Le Christ lui-même s’est incarné dans une culture, une langue, un peuple. La
foi ne nous déracine pas : elle élève, purifie, féconde l’identité. Un
leadership africain éclairé par l’Évangile ne copie pas, n’imite pas : il
innove, à partir de ce que nous sommes.
Face
à cette exigence, le leadership dont l’Afrique a besoin est celui qui s’ancre
dans le réel : dans nos cultures, nos mémoires, nos défis. Il est capable de
conjuguer héritage et innovation, conviction et exigence citoyenne.
L’enracinement ne signifie pas repli sur soi ou sur le passé. Il est le point
de départ d’une transformation authentique, fidèle aux peuples et lucide sur
les défis.
4.
La paix ne se décrète pas : elle se construit par la justice
Dans
trop de contextes, la politique devient un terrain de division entre
communautés, classes sociales, religions ou mémoires concurrentes. La peur,
qu’elle soit alimentée ou instrumentalisée, devient alors un outil de contrôle.
Mais gouverner ainsi, c’est fragiliser durablement la cohésion nationale.
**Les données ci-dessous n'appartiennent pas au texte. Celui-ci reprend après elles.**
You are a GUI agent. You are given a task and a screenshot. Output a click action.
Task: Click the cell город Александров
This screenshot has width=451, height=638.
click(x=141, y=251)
Un leadership responsable ne cherche pas à diviser pour régner, mais à rassembler pour bâtir. La paix ne saurait être réduite à une absence de conflit. Elle se fonde sur la justice, le dialogue, la reconnaissance mutuelle. Elle exige des actes concrets, une écoute sincère et un engagement pour la vérité.
5.
Servir l’État sans s’approprier Dieu
Dans
une République laïque, la foi relève de la liberté personnelle, mais ne saurait
être brandie comme étendard pour justifier une autorité politique. Confisquer
le nom de Dieu pour asseoir un pouvoir ou disqualifier ses adversaires est une
dérive grave. Cette dérive brouille les repères citoyens, alimente la défiance
et porte atteinte à la neutralité de l’État.
La
foi peut inspirer une exigence morale, un sens du service ou une éthique de
responsabilité. Mais elle ne peut devenir un programme de gouvernement.
Gouverner
au nom de tous suppose distinguer clairement convictions privées et mandat
public. Cela exige de la cohérence, de l’humilité et un sens profond de l’intérêt
général.
6.
Une gouvernance qui élève les consciences
Il
ne suffit pas de brandir une Bible ou un Coran, de multiplier les références
spirituelles ou de s’entourer de figures religieuses pour gouverner selon la
foi. La foi ne se décrète pas, elle se vit. Et dans l’espace public, elle ne
peut se substituer ni à l’éthique politique ni à la responsabilité
démocratique.
Le
modèle de leadership du roi sans armée nous montre un autre chemin : celui du
courage moral, de la sobriété, de la fidélité au bien commun. L’Afrique
d’aujourd’hui n’a pas besoin de champions de Dieu, mais de serviteurs du bien
commun, capables de traduire leurs convictions dans des politiques justes,
inclusives et respectueuses des diversités. Les irrédentismes religieux,
lorsqu’ils s’infiltrent dans les logiques de pouvoir, nourrissent trop souvent
des conflits fratricides qui endeuillent le continent et freinent sa marche
vers le progrès.
La
foi, dans la République, ne doit jamais diviser ni dominer. Elle doit inspirer,
élever, rassembler.
C’est
sans doute là l’un des plus grands défis de notre temps : faire en sorte que la
foi, loin d’être instrumentalisée, devienne une source de hauteur dans
l’exercice du pouvoir. Elle peut nourrir une éthique de responsabilité, une
fidélité au bien commun, une capacité à écouter et à servir à condition de ne
jamais prétendre gouverner au nom de Dieu.
Et
l’on en vient alors à l’essentiel :
Dans
une république laïque, gouverner avec foi ne signifie pas gouverner au nom de
Dieu. Cela signifie gouverner avec conscience, avec intégrité, avec une vision
du pouvoir comme service et non comme privilège. Cette figure du roi sans armée
reste une figure fondatrice : non d’un modèle religieux à imposer, mais d’un
leadership qui refuse la mise en scène de soi, qui assume la fragilité de
l’humain, et qui choisit, en toutes circonstances, la justice plutôt que la
puissance.
Ce dont l’Afrique a besoin, ce sont des femmes et des hommes de foi au service de la République non pour imposer leur croyance, mais pour incarner les valeurs qu’elle inspire : humilité, équité, vérité, espérance.